Kartini adalah sosok perempuan yang kehadirannya sangatlah penting. Khususnya bagi perempuan-perempuan di Indonesia. Betapa tidak? Yang awalnya di negeri tercinta ini perempuan adalah terpatok perannya hanya di dapur saja. Jangankan bekerja dan berkarya, sekolah saja hanya untuk kaum bangsawan.
Beruntunglah, kemudian pada tanggal 21 April 1879 terlahirlah Kartini, yang kemudian mampu mengubah mindset masyarakat Indonesia. Karena dedikasi Kartini untuk perempuan Indonesia dengan mengajarkan membaca dan berbagai keterampilan bagi para perempuan, sehingga pada perkembangannya kedepan, hingga saat ini, perempuan bisa bekerja dan berkarya. Karena masing-masing gender memilik hak dan kewajiban yang sama dalam hal itu.
Memaknai hari Kartini bagi perempuan masa kini adalah tidak hanya mengenangnya dan berkebaya ketika memperingati kelahirannya. Namun dengan menampilkan berbagai karya anak bangsa terutama bagi perempuan untuk melecut semangatnya dalam berkarya di berbagai bidang.Â
Sehingga di masa kini perempuan tidak hanya bertugas memasak, melahirkan, merawat dan membesarkan anak-anaknya. Kalau istilah Jawa perempuan itu tugasnya ada tiga macak, manak, masak ( berhias, melahirkan dan memasak).

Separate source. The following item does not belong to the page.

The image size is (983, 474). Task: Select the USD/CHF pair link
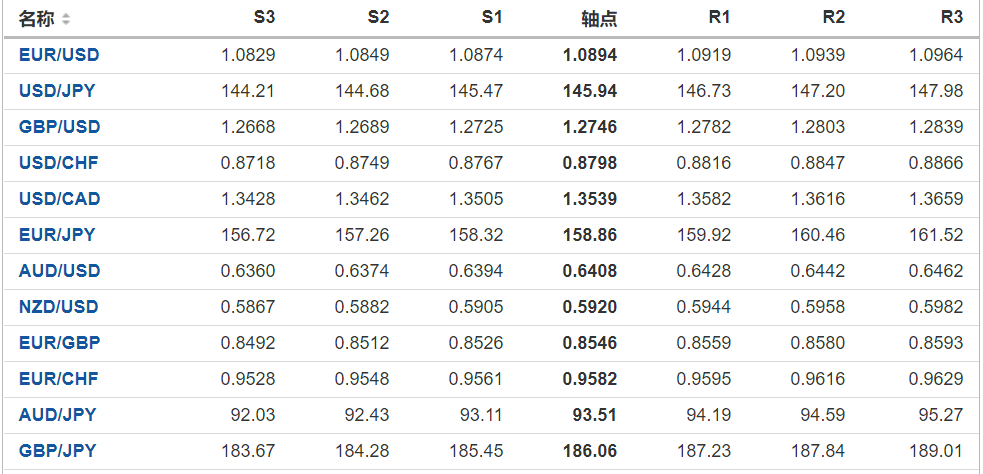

Namun seiring dengan kemajuan zaman, tidak kurang perempuan yang mampu duduk sejajar dengan para pria dalam berkarya. Bahkan apa yang bisa dilakukan perempuan tidak bisa dilakukan oleh laki- laki.Â
Seperti merawat anak misalnya, mulai memandikan, menggantikan popok atau bahkan menidurkan anak. Karena apa? Sekali lagi anak lebih merasa nyaman dalam buaian ibu, dengan menikmati ASI. Dan ayah tak punya itu.
Berbanding terbalik. Perempuan bisa bekerja sejajar dengan para pria. Perempuan bisa mengajar, bisa bekerja di kantor, bisa ke ladang, Bahkan bisa menjadi juru parkir dan buruh bangunan. Tentunya sebelum berangkat bekerja, biasanya perempuan menyelesaikan dulu, segala tugas di rumah. Bahkan ketika bekerja pun. Perempuan kadang bisa membawa anaknya.

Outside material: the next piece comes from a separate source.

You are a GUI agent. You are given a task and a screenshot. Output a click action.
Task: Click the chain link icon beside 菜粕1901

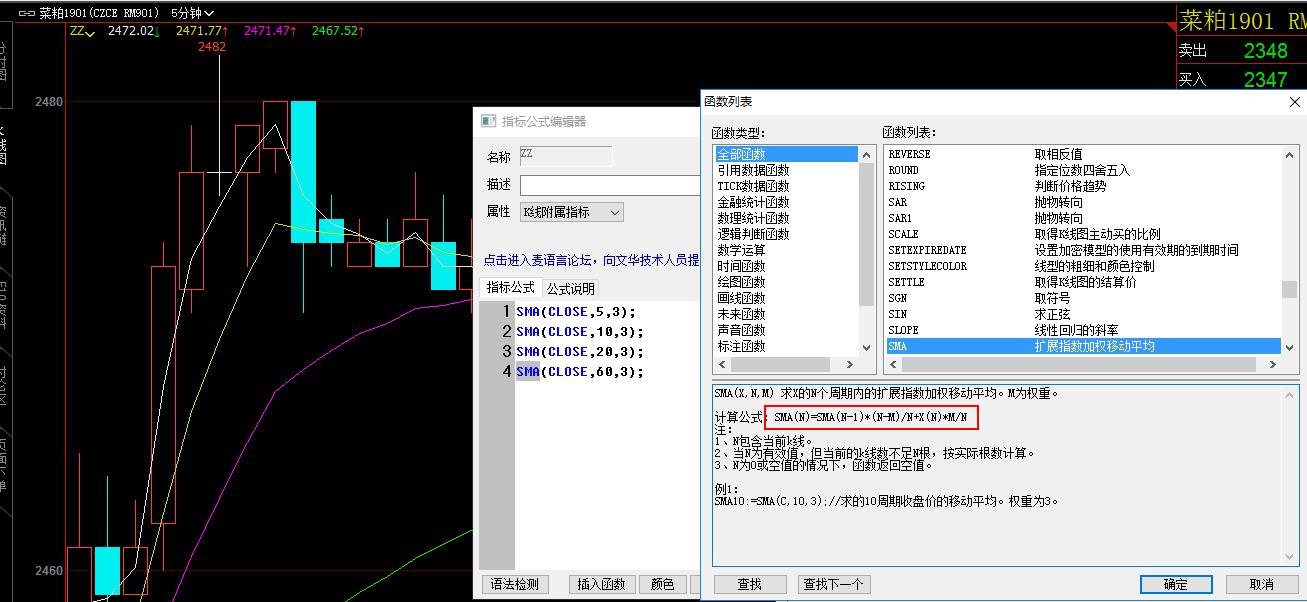coord(25,13)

Bukan hanya masalah gender, karya perempuan akhirnya dianggap kalah, kenapa seperti itu? Bukankah ini sudah zaman modern? Yang seharusnya perbedaan gender dalam berkarya itu bukan suatu masalah? Memangnya kita hidup di zaman apa? Zaman jahiliah kah? Atau Indonesia di era sebelum Kartini?
Seharusnya tidak ada lagi pembahasan gender dalam sebuah karya. Karena mau atau tidak, suka atau tidak suka. Laki- laki dan perempuan sebenarnya saling membutuhkan. Laki - laki adalah Arjuna dan perempuan sebagai Srikandi, yang keduanya saling membutuhkan, baik dalam bekerja dan berkarya maupun dalam kehidupan.
Kartini t'lah tiada. Namun jasa-jasanya kan selalu terbawa sebagi pelecut semangat perempuan sampai kapanpun jua. Dan bukankah itu sebagai bukti bahwa Kartini kedudukannya sejajar dengan pahlawan nasional lainnya yang notabenenya adalah laki-laki?